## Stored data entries
<<<<
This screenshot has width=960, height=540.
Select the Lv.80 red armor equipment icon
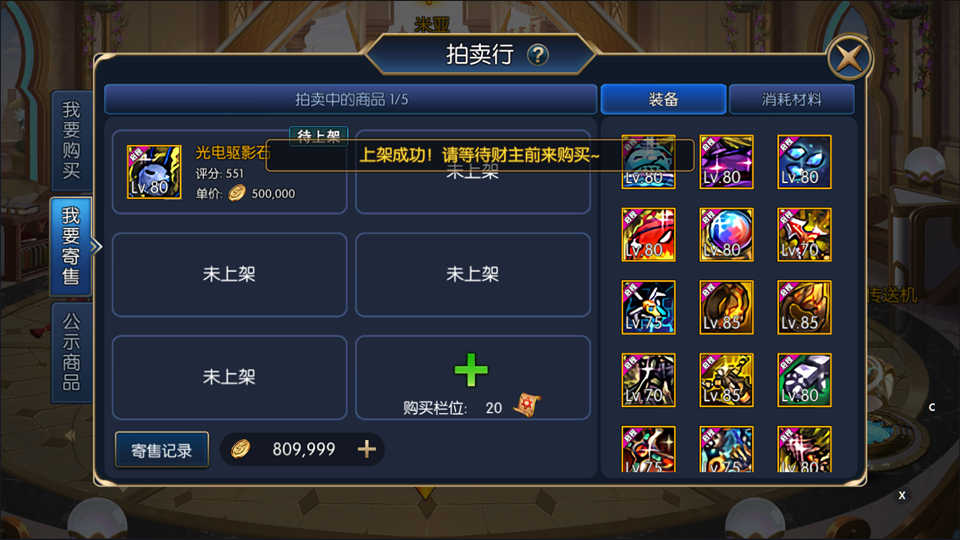click(648, 234)
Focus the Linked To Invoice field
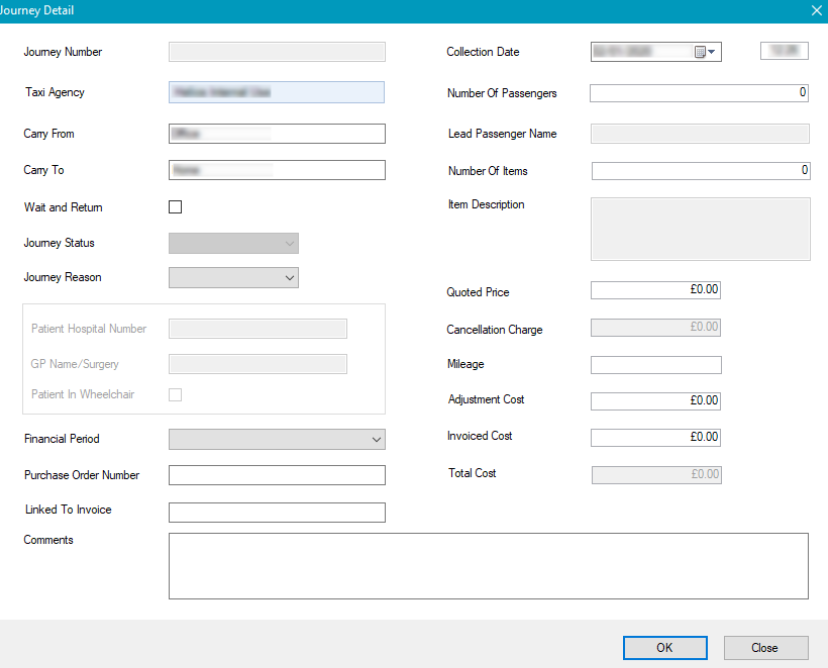The image size is (828, 668). pos(277,512)
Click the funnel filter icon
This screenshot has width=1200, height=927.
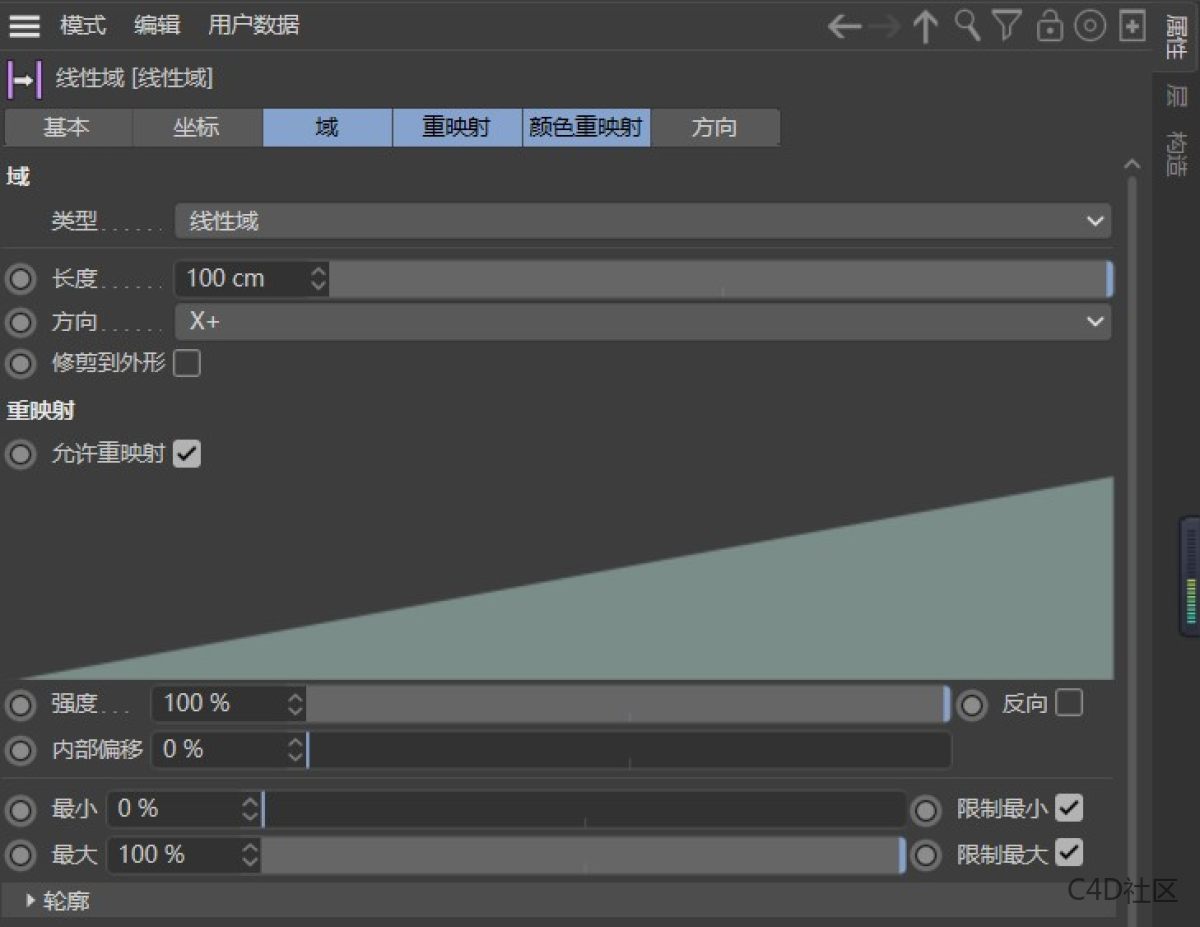pos(1007,27)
>>>>
## Action item
Make an exact copy of the records shown above, without the pictures.

## Task response
This screenshot has width=960, height=540.
Select the Lv.80 red armor equipment icon
click(648, 234)
Focus the Linked To Invoice field
The image size is (828, 668). pos(277,512)
Click the funnel filter icon
This screenshot has width=1200, height=927.
pos(1007,27)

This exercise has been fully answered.